New Jersey’s Bonds Downgraded for 10th Time Under Christie

  • S&P cut general-obligation rating to A-, outlook is negative
  • State budget pressures seen intensifying in future years

New Jersey had credit ratings on about $36 billion of bonds reduced by S&P Global Ratings on expectations of worsening budget pressure brought on primarily by underfunded pension obligations.

The general-obligation rating was cut by one step Monday from A to A-, the fourth-lowest investment grade. It’s the 10th downgrade from the three major rating companies under Governor Chris Christie, the most of any New Jersey governor. New Jersey had an AA rating, the third highest level, from S&P at the start of his tenure in 2010.

"It was tough going in, but the funding levels have never been increased enough to make a difference," said Daniel Solender, head of municipals at the Jersey City-based Lord Abbett & Co., in a phone interview. "There’s a lot of pessimism about what can be done, given the tough relationship between members of the government."

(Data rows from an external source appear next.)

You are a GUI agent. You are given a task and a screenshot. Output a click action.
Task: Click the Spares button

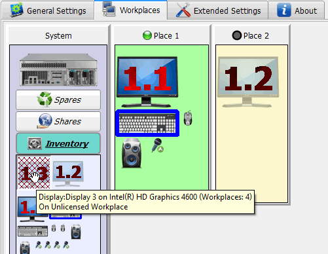click(58, 100)
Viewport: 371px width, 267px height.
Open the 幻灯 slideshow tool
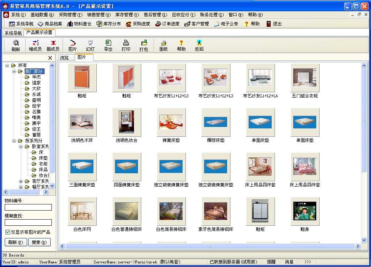coord(90,45)
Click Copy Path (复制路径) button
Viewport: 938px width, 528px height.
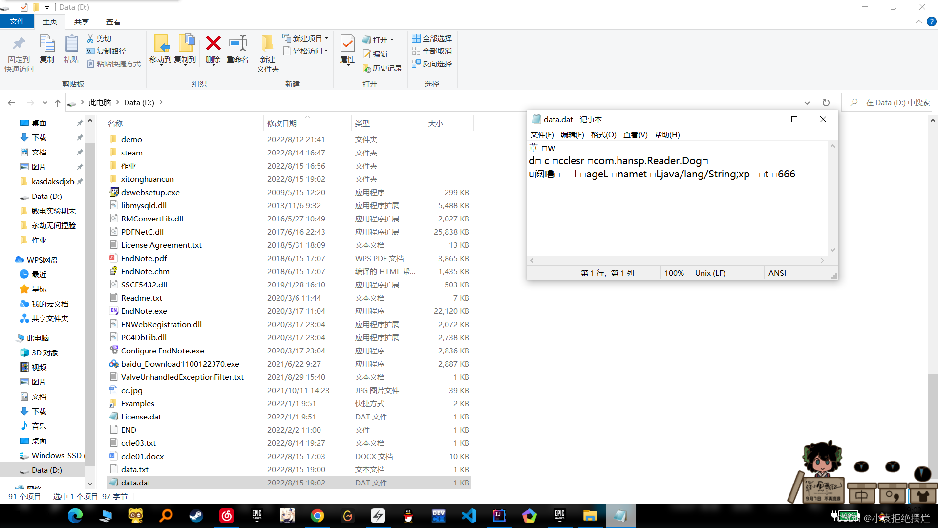[107, 51]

New Jersey’s pension system had about $136 billion less than it needs to cover all the benefits due when workers retire, the result of the state’s more than decade-long failure to put enough money into the fund each year. Those annual payments are now soaring as the government is under pressure to pay down that debt, exerting a strain on New Jersey’s budget.

Currently, New Jersey only has 37.5 cents available to pay each $1 of benefits, according to data compiled by Bloomberg. S&P has a negative outlook on the state, indicating it could be downgraded again.

Read more: New Jersey Tops Illinois as State With Worst-Off Pension System

"A continuation of the current trend of declining pension funded levels could lead to diminished credit quality during our two-year outlook horizon," S&P analyst David Hitchcock said in a statement.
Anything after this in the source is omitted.